REPUBLIKA.CO.ID, CHRISTCHURCH -- Keluarga dan penyintas serangan teror 2019 di dua masjid Christchurch di Selandia Baru mengenang penembakan itu. Mereka memberikan penghormatan pada orang yang mereka cintai pada peringatan empat tahun penyerangan tersebut.
Dilansir dari TRT World pada Kamis (16/3/2023), Pada 15 Maret 2019, seorang supremasi kulit putih Australia berusia 28 tahun, Brenton Tarrant, membunuh 51 orang dan melukai 40 lainnya di Masjid Al Noor dan Pusat Islam Linwood di Christchurch, Selandia Baru.

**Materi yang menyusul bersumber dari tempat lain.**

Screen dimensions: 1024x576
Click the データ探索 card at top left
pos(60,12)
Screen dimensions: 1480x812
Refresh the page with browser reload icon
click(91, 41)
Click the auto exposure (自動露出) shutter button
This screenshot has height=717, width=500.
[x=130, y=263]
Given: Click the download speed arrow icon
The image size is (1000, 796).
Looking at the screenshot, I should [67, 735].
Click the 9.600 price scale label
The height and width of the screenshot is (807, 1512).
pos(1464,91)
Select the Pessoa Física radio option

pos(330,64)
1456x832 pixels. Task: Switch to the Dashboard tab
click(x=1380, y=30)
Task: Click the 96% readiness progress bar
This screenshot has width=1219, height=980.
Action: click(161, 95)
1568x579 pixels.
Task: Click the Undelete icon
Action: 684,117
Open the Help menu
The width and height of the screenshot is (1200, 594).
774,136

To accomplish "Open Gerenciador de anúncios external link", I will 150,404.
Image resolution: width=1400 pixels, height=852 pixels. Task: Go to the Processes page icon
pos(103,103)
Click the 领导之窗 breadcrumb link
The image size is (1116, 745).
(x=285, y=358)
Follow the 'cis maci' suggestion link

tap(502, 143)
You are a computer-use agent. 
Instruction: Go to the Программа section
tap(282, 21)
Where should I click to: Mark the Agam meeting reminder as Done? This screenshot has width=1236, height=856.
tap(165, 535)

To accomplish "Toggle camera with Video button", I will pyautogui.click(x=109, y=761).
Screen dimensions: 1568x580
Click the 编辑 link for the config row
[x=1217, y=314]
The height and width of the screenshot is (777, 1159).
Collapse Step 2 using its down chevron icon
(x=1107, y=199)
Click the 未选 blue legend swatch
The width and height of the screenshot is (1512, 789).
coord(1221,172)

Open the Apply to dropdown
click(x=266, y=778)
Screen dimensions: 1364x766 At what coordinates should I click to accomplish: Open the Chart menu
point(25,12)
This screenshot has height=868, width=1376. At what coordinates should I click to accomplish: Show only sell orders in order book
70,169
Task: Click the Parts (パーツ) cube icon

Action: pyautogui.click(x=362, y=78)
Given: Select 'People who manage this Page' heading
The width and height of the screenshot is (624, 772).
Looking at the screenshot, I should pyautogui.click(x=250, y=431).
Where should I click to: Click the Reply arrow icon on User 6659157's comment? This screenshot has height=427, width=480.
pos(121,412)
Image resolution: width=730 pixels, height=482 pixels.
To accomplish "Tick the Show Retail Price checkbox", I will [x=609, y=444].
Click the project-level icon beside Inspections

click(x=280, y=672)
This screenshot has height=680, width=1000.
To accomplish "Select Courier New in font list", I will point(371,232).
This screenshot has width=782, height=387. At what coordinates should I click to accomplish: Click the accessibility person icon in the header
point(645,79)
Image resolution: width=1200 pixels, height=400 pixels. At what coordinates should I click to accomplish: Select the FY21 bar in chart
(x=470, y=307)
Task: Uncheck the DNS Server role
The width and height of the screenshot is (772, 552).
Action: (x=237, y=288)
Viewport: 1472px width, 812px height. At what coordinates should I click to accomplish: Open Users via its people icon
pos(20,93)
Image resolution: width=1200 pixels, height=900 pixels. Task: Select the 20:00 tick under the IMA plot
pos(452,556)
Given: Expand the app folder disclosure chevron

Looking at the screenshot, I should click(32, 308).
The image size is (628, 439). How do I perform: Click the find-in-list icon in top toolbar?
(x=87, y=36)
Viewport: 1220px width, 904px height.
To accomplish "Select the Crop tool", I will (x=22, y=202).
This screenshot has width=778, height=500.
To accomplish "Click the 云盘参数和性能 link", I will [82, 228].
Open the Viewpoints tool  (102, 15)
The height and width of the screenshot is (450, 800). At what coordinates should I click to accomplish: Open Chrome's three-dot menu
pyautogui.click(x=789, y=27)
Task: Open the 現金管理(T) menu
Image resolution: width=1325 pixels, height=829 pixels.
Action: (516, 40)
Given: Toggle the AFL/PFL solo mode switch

Dia dijatuhi hukuman penjara seumur hidup pada 2020 tanpa kemungkinan pembebasan bersyarat. Itu terjadi dalam putusan pertama yang pernah dijatuhkan di negara kepulauan itu.
Pemimpin Masjid Linwood, Imam Abdul Lateef mengatakan Masjid Linwood adalah salah satu dari dua masjid yang diserang dalam serangan teror mengerikan pada 15 Maret 2019. Empat tahun kemudian, masyarakat masih dalam proses pemulihan dan terus melakukannya.
Lateef kehilangan teman dan anggota jamaahnya dalam serangan itu. Akan tetapi dia telah menjadi pilar kekuatan bagi masyarakat setelahnya. Dia telah bekerja tanpa lelah untuk mempromosikan penyembuhan dan rekonsiliasi, dan usahanya tidak luput dari perhatian.
Sementara penyintas serangan 2019, Temel Atacocugu mengalami kecacatan 52 persen dan masih merasakan efek trauma setelah ditembak sembilan kali selama penyerangan. Terlepas dari kesulitan yang dia hadapi, Atacocugu mengatakan dia tetap berterima kasih atas dukungan yang dia terima dari orang-orang di seluruh dunia.
Berbicara kepada wartawan, dia mengungkapkan penghargaannya atas cinta dan perhatian yang ditunjukkan kepadanya serta rekan-rekannya yang selamat. Pesan harapan dan perdamaian Atacocugu yakni salah satu yang beresonansi dengan banyak orang.
Dia bersumpah menanggapi kebencian dengan perdamaian. Komitmennya yang tak tergoyahkan terhadap pesan ini merupakan inspirasi bagi orang lain yang terkena dampak tragedi serupa.